▶ **CHALLENGE**
Recast the lines from the start of the lines through the line containing "Action: [66, 204]" as a Markdown table with the columns Row and Line text, numbering each row and leaving out blank lines.

▶ **PROVIDED MATERIAL**
• • • •
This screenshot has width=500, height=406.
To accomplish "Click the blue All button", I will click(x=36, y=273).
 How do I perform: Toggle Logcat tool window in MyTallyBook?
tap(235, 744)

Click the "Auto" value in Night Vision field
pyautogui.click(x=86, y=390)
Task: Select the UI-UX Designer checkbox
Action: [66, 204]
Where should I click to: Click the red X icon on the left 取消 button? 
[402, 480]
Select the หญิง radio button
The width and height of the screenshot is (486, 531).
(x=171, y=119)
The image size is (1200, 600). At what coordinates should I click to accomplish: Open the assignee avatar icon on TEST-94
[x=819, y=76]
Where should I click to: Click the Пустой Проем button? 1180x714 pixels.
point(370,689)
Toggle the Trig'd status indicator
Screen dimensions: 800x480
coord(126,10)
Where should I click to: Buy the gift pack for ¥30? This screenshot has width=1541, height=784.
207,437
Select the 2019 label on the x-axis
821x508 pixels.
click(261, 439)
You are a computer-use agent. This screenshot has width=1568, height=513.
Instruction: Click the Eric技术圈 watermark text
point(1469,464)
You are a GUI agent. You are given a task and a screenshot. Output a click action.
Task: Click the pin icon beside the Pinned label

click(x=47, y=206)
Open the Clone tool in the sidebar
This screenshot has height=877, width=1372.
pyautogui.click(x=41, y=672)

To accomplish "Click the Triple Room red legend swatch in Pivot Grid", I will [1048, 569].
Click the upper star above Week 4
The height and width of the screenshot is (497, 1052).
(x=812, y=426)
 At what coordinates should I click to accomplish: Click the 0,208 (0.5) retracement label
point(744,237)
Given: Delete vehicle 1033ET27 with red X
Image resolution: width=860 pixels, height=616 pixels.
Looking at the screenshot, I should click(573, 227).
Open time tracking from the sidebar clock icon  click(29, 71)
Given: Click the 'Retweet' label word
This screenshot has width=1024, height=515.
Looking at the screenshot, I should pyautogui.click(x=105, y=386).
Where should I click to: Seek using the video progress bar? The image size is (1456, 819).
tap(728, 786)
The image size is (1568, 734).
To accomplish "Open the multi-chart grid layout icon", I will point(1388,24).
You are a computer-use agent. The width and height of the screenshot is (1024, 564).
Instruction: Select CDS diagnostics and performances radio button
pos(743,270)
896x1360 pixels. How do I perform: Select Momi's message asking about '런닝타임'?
• • • •
▶ **FINISHED EXERCISE**
| Row | Line text |
|---|---|
| 1 | This screenshot has width=500, height=406. |
| 2 | To accomplish "Click the blue All button", I will click(x=36, y=273). |
| 3 |  How do I perform: Toggle Logcat tool window in MyTallyBook? |
| 4 | tap(235, 744) |
| 5 | Click the "Auto" value in Night Vision field |
| 6 | pyautogui.click(x=86, y=390) |
| 7 | Task: Select the UI-UX Designer checkbox |
| 8 | Action: [66, 204] |